IMPACT: The impact of uncertainty on investor confidence is reflected in South Africa’s declining position in the “Annual Survey of Mining Companies”, compiled by the Canada-based Fraser Institute. The survey, which ranks the attractiveness of world mining destinations for investors, placed South Africa 67th out of 79 countries and territories in 2010, down from 37th out of 64 countries and territories in 2006. South Africa did, however, climb 13 places in the 2011/12 survey to 54th out of 93 jurisdictions.
Actors in the sector observed that South Africa’s recovery in the rankings was due in part to commitments to infrastructure investments made by the government. However, Fred McMahon, coordinator of the survey and the vice-president of international policy research at the Fraser Institute, has noted that “upholding the rule of law” and “respecting negotiated contracts and property rights” were also critical for encouraging investment in the industry.
Despite South Africa’s improved ranking, the CEO of one of the largest banks in the country – Nedbank – warned in early March 2012 that investment was being lost due to policy uncertainty. According to Mike Brown, South Africa had “arguably” missed “most” of the current mining boom because of policies that were not market-friendly.
TRANSFORMATION & TAXATION: While the ANC has repeatedly insisted that nationalisation is not government policy, South Africa is nonetheless seeking to strengthen its enforcement of the 2004 Mining Charter’s transformation demands.
The document was supposed to radically change the mining industry, with black ownership targeted at 15% by 2007, but a five-year government review of the charter found it had reached only 8.9% in 2009. In response, the government re-launched the charter in September 2010, stressing the importance of the 26% black ownership target for 2014.
Under the new charter, companies will face penalties for non-compliance that could be as severe as the repeal of mining licences. In late 2011 the government cancelled the mining rights of prospecting firm Central Rand Gold for failure to fully implement its social labour and mining works plan. While the right was reinstated three months later, it reflects the government’s willingness to adopt punitive measures.
Leading platinum producer Impala Platinum negotiated one of the best-known empowerment deals, directly targeting the local community and lower-level employees. Concluded in 2007, a 13.4% stake of Impala Platinum was transferred to a holding company owned by the Royal Bafokeng Nation – representing a community of 300,000 – in lieu of future royalty payments to the owners of the land mined by Impala Platinum. In addition, an employee share ownership programme passed on the benefits of the 3% appreciation of the group’s equity to around 28,000 staff. The world’s largest platinum producer, Anglo American Platinum, announced in late 2011 that it would implement a similar deal worth some R3.5bn ($428.4m), which would give local communities 2.33% of the group.
The possible introduction of higher mining taxes is another source of uncertainty for investors. In March 2011 the former deputy minister for economic development, Enoch Godongwana, stressed that the country was getting a “raw deal” with regard to mining. One of the options reportedly considered by the government was modelled on Australia’s controversial resources tax, which started as a 40% tax on profits but was reduced to 30% following widespread criticism.

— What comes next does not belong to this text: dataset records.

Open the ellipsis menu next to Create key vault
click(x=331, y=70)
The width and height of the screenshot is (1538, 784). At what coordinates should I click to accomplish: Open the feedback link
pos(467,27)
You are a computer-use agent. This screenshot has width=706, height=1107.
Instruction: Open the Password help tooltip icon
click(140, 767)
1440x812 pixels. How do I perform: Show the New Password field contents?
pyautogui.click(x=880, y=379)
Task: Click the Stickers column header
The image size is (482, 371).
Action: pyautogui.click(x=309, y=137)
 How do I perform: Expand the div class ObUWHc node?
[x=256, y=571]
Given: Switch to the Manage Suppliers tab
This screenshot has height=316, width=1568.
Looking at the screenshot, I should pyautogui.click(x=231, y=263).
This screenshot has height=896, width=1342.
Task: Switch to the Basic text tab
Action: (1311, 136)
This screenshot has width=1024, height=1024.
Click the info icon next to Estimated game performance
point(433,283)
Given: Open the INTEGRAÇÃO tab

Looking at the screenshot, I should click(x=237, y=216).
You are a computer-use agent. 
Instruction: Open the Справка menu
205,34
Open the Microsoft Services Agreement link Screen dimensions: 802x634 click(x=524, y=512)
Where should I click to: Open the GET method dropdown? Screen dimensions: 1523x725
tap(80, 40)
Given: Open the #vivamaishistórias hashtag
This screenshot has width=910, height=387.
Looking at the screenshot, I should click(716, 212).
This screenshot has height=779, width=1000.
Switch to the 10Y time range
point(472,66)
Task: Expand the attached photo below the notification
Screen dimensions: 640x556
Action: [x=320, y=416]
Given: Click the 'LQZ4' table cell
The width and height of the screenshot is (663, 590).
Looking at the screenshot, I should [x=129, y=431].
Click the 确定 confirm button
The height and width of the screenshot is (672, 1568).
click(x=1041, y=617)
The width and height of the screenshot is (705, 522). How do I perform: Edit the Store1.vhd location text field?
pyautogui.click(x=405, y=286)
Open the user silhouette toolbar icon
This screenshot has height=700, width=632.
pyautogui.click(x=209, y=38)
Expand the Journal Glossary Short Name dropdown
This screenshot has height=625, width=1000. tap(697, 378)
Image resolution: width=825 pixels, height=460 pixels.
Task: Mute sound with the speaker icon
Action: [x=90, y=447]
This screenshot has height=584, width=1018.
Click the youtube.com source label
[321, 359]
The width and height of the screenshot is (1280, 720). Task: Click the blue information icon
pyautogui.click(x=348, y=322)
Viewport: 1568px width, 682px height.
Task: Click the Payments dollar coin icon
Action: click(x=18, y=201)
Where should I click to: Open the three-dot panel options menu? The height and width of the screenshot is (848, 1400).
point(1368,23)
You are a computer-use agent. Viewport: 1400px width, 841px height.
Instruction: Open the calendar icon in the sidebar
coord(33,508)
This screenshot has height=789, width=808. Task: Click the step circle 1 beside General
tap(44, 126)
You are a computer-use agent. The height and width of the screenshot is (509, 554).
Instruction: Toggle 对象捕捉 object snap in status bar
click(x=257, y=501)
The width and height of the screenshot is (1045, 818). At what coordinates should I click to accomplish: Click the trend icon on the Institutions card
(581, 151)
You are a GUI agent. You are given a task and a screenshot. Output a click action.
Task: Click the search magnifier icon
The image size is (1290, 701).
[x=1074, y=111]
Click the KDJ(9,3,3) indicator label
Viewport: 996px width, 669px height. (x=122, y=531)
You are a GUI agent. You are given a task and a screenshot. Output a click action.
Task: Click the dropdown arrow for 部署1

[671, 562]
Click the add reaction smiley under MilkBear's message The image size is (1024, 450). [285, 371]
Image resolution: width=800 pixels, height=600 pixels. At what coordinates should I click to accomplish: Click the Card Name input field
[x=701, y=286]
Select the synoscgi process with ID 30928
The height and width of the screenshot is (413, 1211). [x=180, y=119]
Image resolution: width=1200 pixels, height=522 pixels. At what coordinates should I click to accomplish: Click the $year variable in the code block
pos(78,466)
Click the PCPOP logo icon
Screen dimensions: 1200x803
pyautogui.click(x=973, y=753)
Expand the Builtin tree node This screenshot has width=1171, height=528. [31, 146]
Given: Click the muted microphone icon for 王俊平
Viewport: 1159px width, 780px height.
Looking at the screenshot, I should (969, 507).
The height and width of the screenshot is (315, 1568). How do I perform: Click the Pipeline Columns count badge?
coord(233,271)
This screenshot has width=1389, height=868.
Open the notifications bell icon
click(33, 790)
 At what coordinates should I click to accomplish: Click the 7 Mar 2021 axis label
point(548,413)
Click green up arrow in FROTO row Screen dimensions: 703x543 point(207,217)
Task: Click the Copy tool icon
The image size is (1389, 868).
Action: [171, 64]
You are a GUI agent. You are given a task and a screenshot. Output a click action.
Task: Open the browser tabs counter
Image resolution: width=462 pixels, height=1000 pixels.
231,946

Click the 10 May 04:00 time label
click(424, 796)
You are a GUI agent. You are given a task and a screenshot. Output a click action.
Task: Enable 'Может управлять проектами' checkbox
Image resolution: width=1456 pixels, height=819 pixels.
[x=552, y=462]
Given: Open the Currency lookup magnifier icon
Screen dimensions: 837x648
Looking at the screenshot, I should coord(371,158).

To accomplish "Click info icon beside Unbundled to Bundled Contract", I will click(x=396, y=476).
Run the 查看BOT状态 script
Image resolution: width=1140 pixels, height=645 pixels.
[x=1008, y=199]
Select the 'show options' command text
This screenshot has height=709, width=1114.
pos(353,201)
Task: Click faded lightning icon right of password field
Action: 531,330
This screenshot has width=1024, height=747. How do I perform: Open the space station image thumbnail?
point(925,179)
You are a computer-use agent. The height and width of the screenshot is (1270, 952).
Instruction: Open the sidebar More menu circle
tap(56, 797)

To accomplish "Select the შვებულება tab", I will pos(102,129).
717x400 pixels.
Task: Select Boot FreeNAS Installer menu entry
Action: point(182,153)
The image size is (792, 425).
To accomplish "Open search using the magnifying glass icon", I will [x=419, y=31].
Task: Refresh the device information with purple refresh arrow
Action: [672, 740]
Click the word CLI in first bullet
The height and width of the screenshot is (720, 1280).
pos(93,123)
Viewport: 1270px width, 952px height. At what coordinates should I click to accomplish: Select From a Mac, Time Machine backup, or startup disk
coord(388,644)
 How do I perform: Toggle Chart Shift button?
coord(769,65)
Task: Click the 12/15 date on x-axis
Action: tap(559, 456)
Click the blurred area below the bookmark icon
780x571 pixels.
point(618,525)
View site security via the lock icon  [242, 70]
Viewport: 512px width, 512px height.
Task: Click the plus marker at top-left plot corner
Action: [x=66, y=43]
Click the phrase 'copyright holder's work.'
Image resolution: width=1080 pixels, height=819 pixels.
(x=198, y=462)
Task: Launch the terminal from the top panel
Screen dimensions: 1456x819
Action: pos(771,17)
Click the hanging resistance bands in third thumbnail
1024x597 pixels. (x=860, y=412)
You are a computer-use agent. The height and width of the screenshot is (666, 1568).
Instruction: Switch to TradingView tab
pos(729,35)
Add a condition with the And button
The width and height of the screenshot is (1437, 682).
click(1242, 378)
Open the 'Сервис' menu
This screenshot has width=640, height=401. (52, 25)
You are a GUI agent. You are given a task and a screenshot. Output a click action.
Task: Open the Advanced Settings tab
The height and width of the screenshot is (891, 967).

However, at the Mining Indaba in early 2012, the national planning minister, Trevor Manuel, assured the industry no surprise taxes would be levied and that if the ANC report did recommend an increase in taxes, the government would work around a long-term scenario in consultation with the sector. The ANC’s report is set to be debated at the ANC’s June 2012 policy conference and possibly again in December 2012.